ASSIGNMENT:
Read through the listing below, and copy every line where the string "agent" appears.

DATA SHOWN:
####

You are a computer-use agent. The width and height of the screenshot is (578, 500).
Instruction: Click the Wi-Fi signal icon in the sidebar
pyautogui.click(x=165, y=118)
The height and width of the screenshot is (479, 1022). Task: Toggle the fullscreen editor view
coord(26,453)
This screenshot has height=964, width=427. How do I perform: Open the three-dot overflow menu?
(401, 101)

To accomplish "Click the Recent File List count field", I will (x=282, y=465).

####

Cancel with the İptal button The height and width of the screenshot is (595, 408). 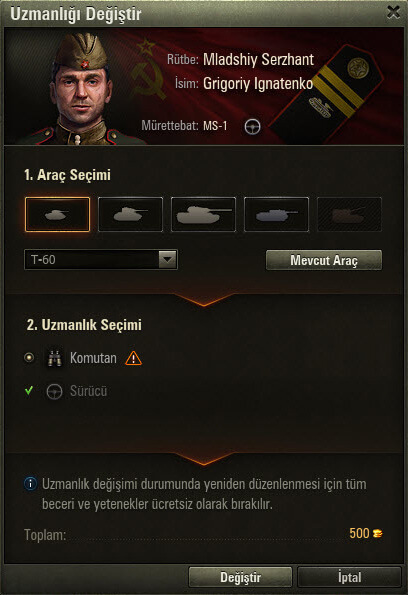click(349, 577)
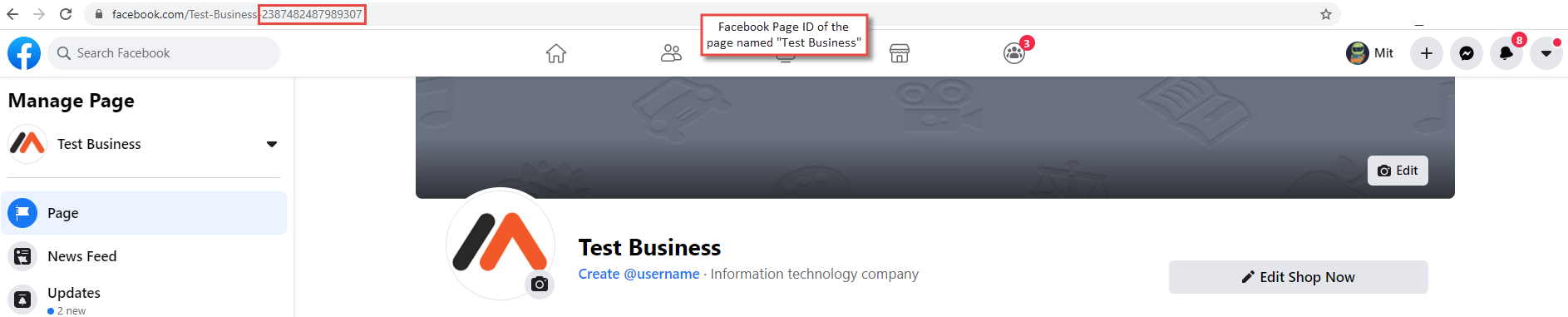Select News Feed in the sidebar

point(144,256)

####

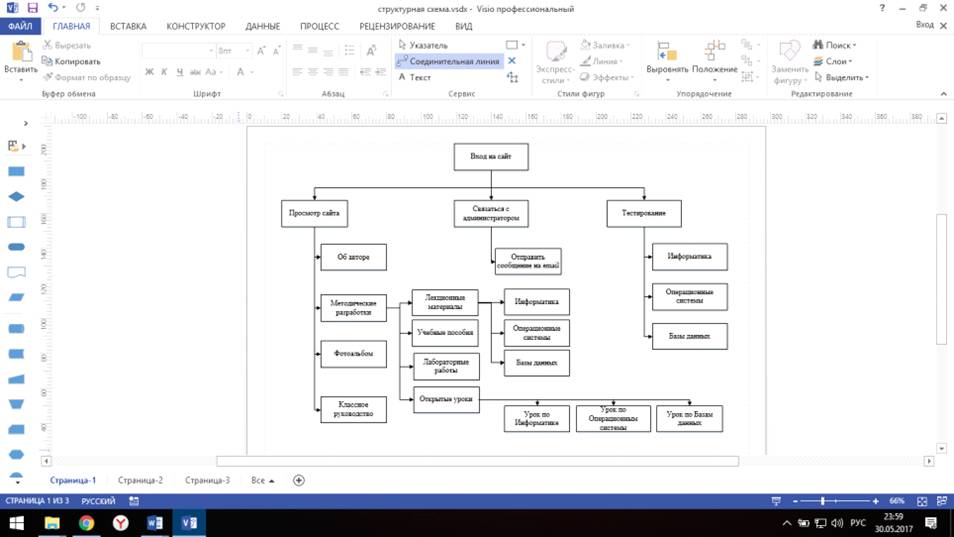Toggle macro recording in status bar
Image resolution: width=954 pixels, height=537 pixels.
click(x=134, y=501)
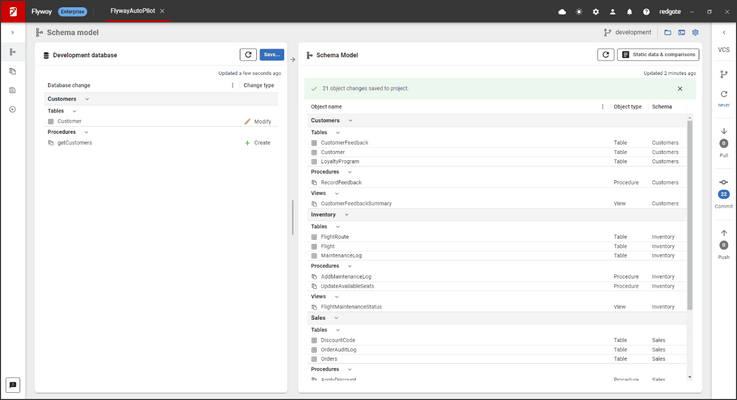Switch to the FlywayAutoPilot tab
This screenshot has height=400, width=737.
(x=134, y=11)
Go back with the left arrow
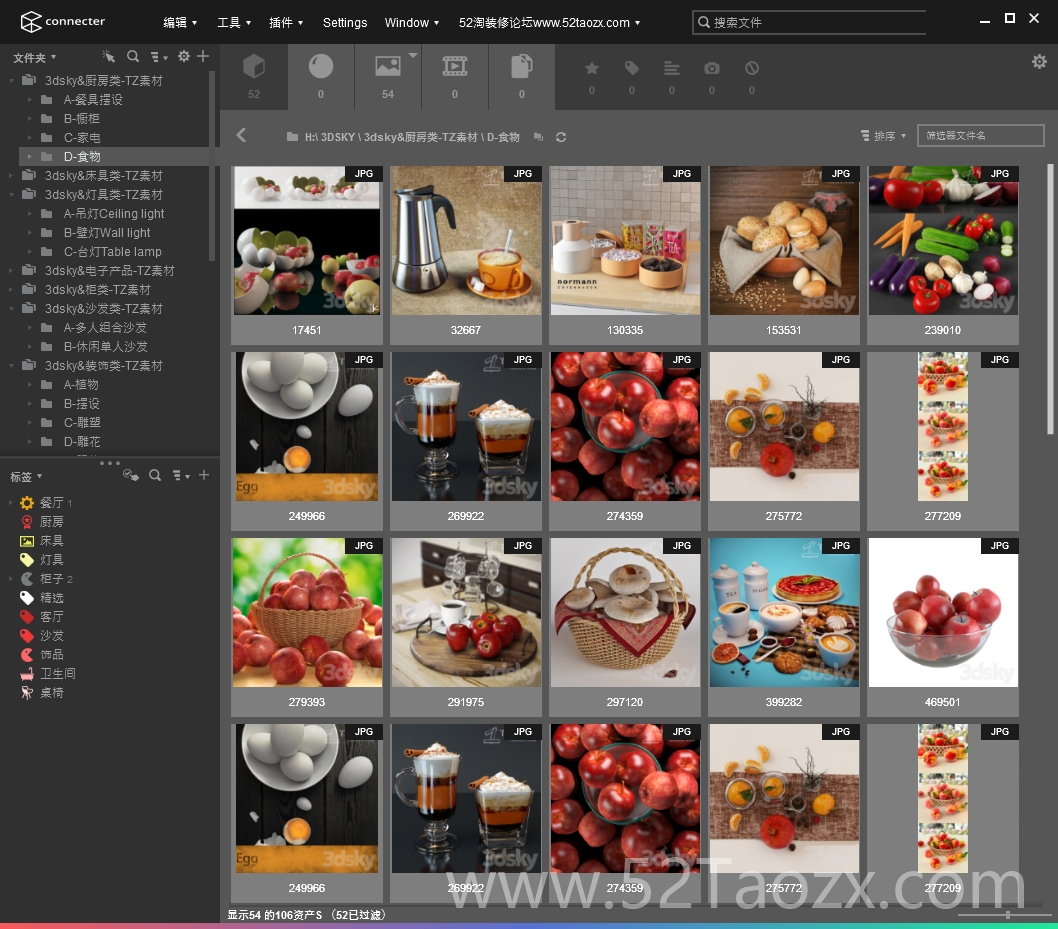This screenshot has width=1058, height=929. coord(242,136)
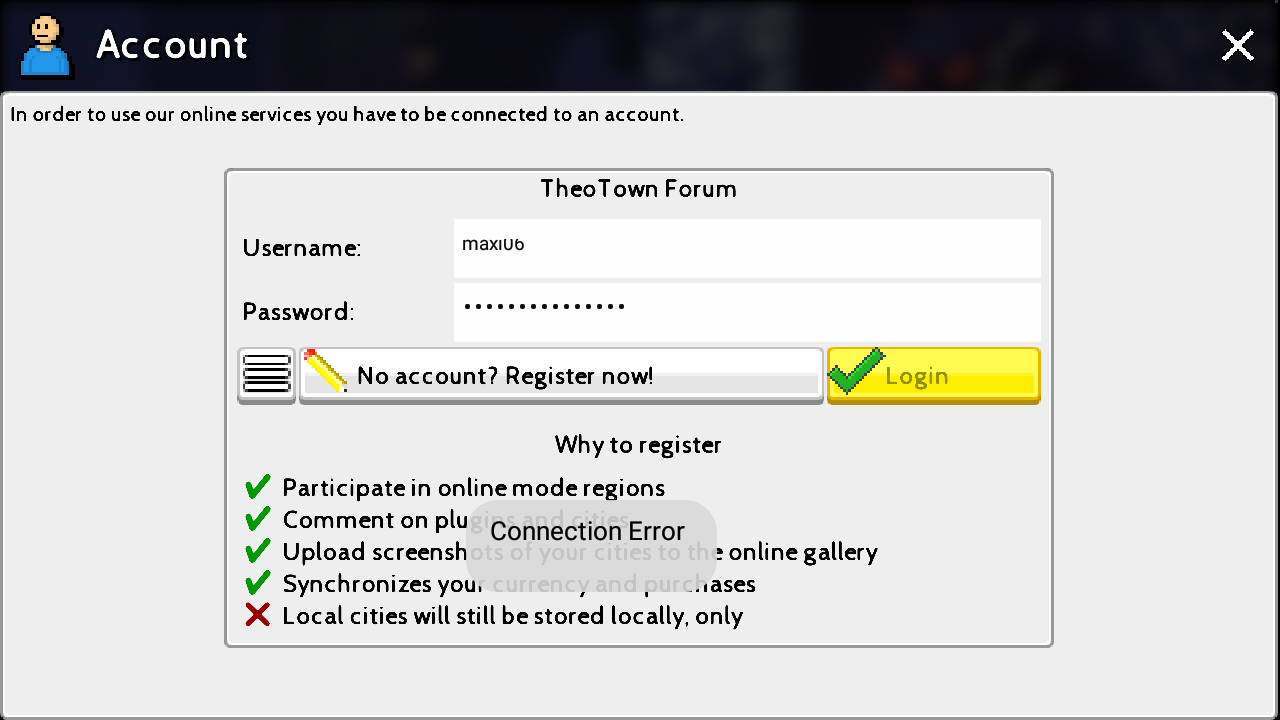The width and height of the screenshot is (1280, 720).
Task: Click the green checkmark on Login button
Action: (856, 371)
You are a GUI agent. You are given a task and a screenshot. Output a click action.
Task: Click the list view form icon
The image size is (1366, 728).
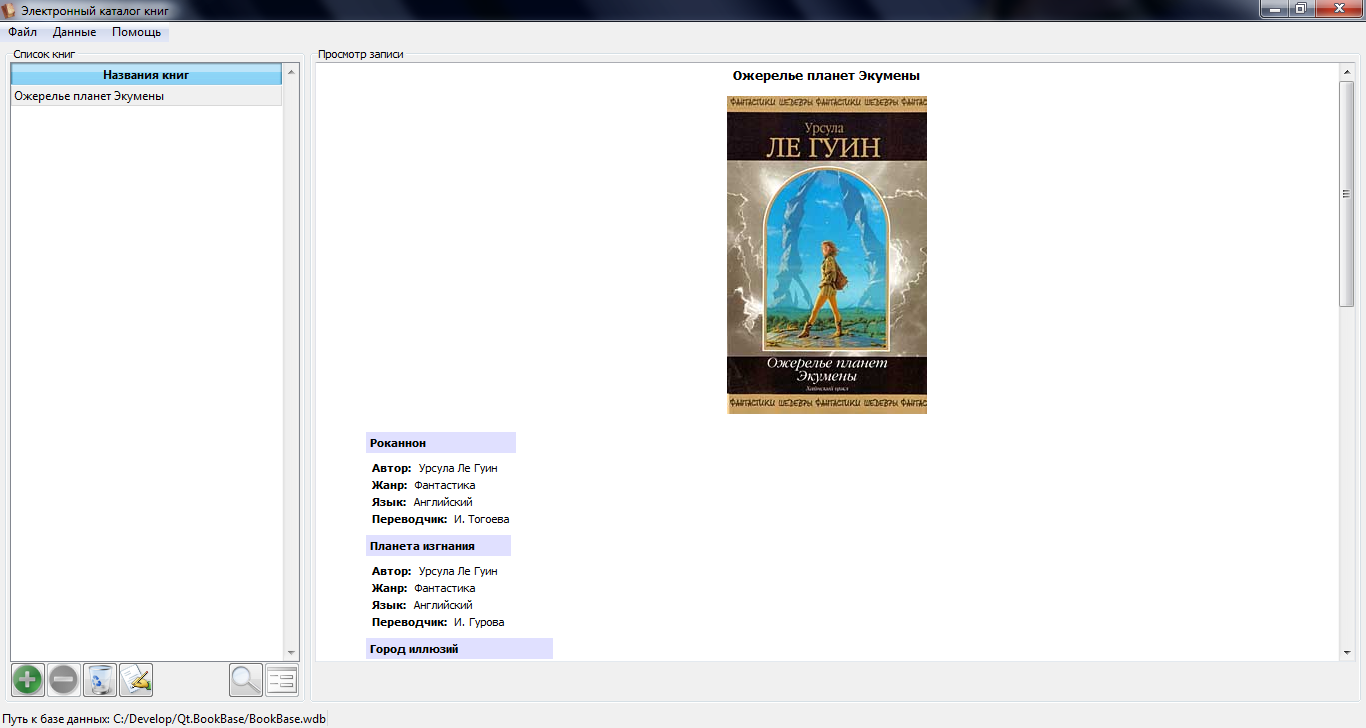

####

ANSWER FOR THIS EXERCISE:
You are a computer-use agent. The width and height of the screenshot is (578, 500).
You are a GUI agent. You are given a task and a screenshot. Output a click action.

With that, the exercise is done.